# Supplied material start
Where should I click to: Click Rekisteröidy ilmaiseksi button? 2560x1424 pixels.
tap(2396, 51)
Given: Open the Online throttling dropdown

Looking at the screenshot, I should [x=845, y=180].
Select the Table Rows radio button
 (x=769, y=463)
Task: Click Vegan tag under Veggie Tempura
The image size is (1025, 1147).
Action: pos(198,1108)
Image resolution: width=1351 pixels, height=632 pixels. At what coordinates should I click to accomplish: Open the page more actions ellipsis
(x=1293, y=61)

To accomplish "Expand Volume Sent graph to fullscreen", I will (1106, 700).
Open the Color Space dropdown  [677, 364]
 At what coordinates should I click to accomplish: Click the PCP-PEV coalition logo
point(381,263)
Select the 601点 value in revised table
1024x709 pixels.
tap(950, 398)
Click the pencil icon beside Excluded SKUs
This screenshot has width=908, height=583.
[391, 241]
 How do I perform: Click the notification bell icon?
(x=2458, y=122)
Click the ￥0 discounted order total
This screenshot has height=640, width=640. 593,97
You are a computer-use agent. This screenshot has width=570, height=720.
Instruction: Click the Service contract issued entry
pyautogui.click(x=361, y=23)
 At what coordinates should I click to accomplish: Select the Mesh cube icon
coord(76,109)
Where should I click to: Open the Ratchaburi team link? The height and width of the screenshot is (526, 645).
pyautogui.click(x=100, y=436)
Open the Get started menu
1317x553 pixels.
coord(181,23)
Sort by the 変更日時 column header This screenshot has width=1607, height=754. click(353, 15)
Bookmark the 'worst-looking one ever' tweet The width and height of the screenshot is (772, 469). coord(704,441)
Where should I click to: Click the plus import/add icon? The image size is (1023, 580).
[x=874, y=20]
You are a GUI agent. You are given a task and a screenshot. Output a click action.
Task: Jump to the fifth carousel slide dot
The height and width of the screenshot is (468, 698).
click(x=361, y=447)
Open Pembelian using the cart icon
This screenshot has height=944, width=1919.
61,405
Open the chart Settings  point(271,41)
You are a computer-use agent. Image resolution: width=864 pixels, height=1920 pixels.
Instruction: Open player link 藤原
# Supplied material end
Requirements —
Render the lines above as a Markdown table with the columns "Row" and "Line," numbering each row and leaving out the blank lines.

Solution for this task —
| Row | Line |
|---|---|
| 1 | Where should I click to: Click Rekisteröidy ilmaiseksi button? 2560x1424 pixels. |
| 2 | tap(2396, 51) |
| 3 | Given: Open the Online throttling dropdown |
| 4 | Looking at the screenshot, I should [x=845, y=180]. |
| 5 | Select the Table Rows radio button |
| 6 |  (x=769, y=463) |
| 7 | Task: Click Vegan tag under Veggie Tempura |
| 8 | The image size is (1025, 1147). |
| 9 | Action: pos(198,1108) |
| 10 | Image resolution: width=1351 pixels, height=632 pixels. At what coordinates should I click to accomplish: Open the page more actions ellipsis |
| 11 | (x=1293, y=61) |
| 12 | To accomplish "Expand Volume Sent graph to fullscreen", I will (1106, 700). |
| 13 | Open the Color Space dropdown  [677, 364] |
| 14 |  At what coordinates should I click to accomplish: Click the PCP-PEV coalition logo |
| 15 | point(381,263) |
| 16 | Select the 601点 value in revised table |
| 17 | 1024x709 pixels. |
| 18 | tap(950, 398) |
| 19 | Click the pencil icon beside Excluded SKUs |
| 20 | This screenshot has width=908, height=583. |
| 21 | [391, 241] |
| 22 |  How do I perform: Click the notification bell icon? |
| 23 | (x=2458, y=122) |
| 24 | Click the ￥0 discounted order total |
| 25 | This screenshot has height=640, width=640. 593,97 |
| 26 | You are a computer-use agent. This screenshot has width=570, height=720. |
| 27 | Instruction: Click the Service contract issued entry |
| 28 | pyautogui.click(x=361, y=23) |
| 29 |  At what coordinates should I click to accomplish: Select the Mesh cube icon |
| 30 | coord(76,109) |
| 31 | Where should I click to: Open the Ratchaburi team link? The height and width of the screenshot is (526, 645). |
| 32 | pyautogui.click(x=100, y=436) |
| 33 | Open the Get started menu |
| 34 | 1317x553 pixels. |
| 35 | coord(181,23) |
| 36 | Sort by the 変更日時 column header This screenshot has width=1607, height=754. click(353, 15) |
| 37 | Bookmark the 'worst-looking one ever' tweet The width and height of the screenshot is (772, 469). coord(704,441) |
| 38 | Where should I click to: Click the plus import/add icon? The image size is (1023, 580). |
| 39 | [x=874, y=20] |
| 40 | You are a GUI agent. You are given a task and a screenshot. Output a click action. |
| 41 | Task: Jump to the fifth carousel slide dot |
| 42 | The height and width of the screenshot is (468, 698). |
| 43 | click(x=361, y=447) |
| 44 | Open Pembelian using the cart icon |
| 45 | This screenshot has height=944, width=1919. |
| 46 | 61,405 |
| 47 | Open the chart Settings  point(271,41) |
| 48 | You are a computer-use agent. Image resolution: width=864 pixels, height=1920 pixels. |
| 49 | Instruction: Open player link 藤原 |